En reacción al anunció, el abogado, periodista, escritor, asesor agrario y líder social mixteco Francisco López Bárcenas declaró en una entrevista con La Coperacha que “la defensa del territorio tiene que hacerla la gente, meter más Estado es peligroso”. Recordó en particular la experiencia de la población de San Juan Copala, Oaxaca, quien en los años 50 del siglo pasado pidió ayuda al Ejército ante el incremento de la violencia. Sin embargo, con el paso del tiempo, la gente se dio cuenta que se tenía que cuidar aun más de los militares y su lucha fue por sacarlos.

Según el abogado, para una verdadera defensa del territorio y cuidado de las personas ambientalistas, se debe reconocer (“sólo reconocer”) las estructuras que ya tienen los pueblos (como lo son los comisariados de ejidos y comunidades, la guardia forestal del pueblo purépecha en Cherán, o la guardia tradicional del pueblo yaqui, entre otras) y no meter a la Guardia Nacional, ni más Estado.

López Bárcenas también señaló que “lo que debería hacer el Estado es que no haya tanta violencia, eso no pasa por una reforma legal de nada, pasa por una política pública”.

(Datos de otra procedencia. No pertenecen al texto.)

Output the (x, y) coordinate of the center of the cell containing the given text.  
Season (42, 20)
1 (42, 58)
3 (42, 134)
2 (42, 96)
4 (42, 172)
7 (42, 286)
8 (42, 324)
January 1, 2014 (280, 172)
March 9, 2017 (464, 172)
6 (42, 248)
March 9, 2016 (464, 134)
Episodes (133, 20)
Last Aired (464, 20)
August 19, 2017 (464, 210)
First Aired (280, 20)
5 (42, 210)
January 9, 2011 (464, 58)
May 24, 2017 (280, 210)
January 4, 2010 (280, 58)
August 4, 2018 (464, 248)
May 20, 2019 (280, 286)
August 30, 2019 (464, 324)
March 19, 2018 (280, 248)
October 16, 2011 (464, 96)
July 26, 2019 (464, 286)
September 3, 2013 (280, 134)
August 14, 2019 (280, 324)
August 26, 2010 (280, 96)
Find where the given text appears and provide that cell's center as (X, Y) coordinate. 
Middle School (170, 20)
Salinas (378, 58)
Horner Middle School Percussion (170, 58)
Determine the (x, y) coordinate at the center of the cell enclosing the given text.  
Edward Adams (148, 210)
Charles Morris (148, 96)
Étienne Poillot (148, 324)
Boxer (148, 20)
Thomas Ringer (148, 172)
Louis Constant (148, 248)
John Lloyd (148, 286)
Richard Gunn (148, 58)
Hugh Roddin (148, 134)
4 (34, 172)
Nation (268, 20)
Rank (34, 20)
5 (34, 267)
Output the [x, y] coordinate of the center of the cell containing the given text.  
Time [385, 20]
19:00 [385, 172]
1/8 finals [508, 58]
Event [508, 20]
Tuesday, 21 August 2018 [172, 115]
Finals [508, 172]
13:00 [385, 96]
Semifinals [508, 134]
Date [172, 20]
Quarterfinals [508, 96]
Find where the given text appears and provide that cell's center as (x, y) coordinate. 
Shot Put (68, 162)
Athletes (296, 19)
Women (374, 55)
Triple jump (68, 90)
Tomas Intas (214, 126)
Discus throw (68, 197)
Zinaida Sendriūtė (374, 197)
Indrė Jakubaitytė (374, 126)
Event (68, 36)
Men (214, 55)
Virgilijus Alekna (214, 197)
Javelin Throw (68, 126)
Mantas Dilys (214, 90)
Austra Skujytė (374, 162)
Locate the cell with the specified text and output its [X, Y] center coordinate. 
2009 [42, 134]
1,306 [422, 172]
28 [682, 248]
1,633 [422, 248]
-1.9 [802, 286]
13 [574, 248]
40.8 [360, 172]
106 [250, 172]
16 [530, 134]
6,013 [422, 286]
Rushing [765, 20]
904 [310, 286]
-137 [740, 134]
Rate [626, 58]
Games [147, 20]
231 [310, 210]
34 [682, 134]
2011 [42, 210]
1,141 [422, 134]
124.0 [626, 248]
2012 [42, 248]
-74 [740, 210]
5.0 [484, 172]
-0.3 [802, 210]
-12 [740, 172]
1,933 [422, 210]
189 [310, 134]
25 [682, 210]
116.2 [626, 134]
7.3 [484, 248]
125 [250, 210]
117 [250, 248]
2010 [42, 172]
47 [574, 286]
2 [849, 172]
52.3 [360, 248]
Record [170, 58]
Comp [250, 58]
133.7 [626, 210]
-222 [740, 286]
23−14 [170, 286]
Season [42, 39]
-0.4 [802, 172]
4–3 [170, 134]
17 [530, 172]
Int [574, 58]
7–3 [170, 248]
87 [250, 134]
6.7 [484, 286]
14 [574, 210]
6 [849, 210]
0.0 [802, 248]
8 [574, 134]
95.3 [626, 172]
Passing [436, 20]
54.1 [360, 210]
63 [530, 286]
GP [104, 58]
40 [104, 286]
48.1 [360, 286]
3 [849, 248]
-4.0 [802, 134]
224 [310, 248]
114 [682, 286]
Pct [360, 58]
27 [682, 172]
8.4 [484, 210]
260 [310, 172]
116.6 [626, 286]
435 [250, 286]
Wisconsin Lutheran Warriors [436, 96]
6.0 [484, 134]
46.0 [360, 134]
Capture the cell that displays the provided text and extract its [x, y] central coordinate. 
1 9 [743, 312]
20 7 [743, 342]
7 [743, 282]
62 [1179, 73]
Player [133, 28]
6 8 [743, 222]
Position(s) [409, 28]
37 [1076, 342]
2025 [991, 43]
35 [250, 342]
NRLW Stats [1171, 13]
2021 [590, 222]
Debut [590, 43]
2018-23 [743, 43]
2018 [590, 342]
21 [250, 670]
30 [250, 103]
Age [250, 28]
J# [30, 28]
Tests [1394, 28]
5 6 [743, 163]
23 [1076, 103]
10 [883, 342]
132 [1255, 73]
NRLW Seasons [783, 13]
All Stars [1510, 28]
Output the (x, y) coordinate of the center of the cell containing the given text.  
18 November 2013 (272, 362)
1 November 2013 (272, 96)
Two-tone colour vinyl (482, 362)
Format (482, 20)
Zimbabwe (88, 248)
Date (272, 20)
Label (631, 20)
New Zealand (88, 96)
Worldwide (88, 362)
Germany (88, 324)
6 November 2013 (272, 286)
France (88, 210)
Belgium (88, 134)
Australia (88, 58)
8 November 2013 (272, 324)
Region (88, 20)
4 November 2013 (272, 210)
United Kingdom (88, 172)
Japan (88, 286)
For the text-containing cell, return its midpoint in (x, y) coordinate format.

Cabe recordar que para el final del año 2019, la organización oaxaqueña Educa A.C reportaba 31 asesinatos de defensoras y defensores desde el inicio del sexenio de Andrés Manuel López Obrador.

Es en la región sur del país donde se cometieron la mayoría de los asesinatos. La lista la encabeza el estado de Oaxaca donde se cometieron siete homicidios, sigue Chiapas con seis y Guerrero con cinco.

De las y los defensores asesinados, 11 pertenecían a comunidades indígenas, 15 ya habían sufrido incidentes previos y tres contaban con medidas de protección. A continuación, sus nombres:

Manuel Martínez Bautista en Hidalgo

Sinar Corzo Esquinca en Chiapas

Noé Jiménez Pablo en Chiapas

José Santiago Álvarez Gómez en Chiapas

Gustavo Cruz Mendoza en Oaxaca

Rafael Manríquez Murúa en Baja California Sur

Bernardino García Hernández en Oaxaca

Estelina Gómez López en Chiapas

Oscar Cazorla en Oaxaca

Samir Flores Soberanes en Morelos

Eulodia Lilia Díaz Ortiz en el Estado de México

Abiram Hernández Fernández en Veracruz

Camilo Pérez Álvarez en Oaxaca

Luis Armando Fuentes Aquino en Oaxaca

Héctor Mauricio Rosas Hernández en Guanajuato

Héctor Armando Domínguez en San Luís Potosí

Otilia Martínez Cruz y Gregorio Chaparro Cruz en los límites de Chihuahua y Sinaloa

Telésforo Santiago Enríquez en Oaxaca

José Lucio Bartolo Faustino y Modesto Verales Sebastián en Guerrero

Eugenio Máximo Hilario en Guerrero

José Luis Álvarez Flores en los límites entre Tabasco y Chiapas

Mario Moreno López en Chiapas

María Cristina Vázquez Chavarría en la Ciudad de México.

Zenaida Pulido Lonbera en Michoacán

Isaías Cantú Carrasco en Guerrero.

Cruz Soto Caraveo en Chihuahua

Arnulfo Cerón Soriano en Guerrero

Catalino Barradas Santiago en Oaxaca

Josué Bernardo Marcial Santos en Veracruz.

A la muerte de dichos luchadores y luchadoras podemos sumar los asesinatos de la bióloga y defensora de las guacamayas en Chiapas, Nora López León, y del defensor y promotor de la mariposa monarca en el estado de Michoacán, Homero Gómez González, éste último asesinado apenas en enero del año en curso.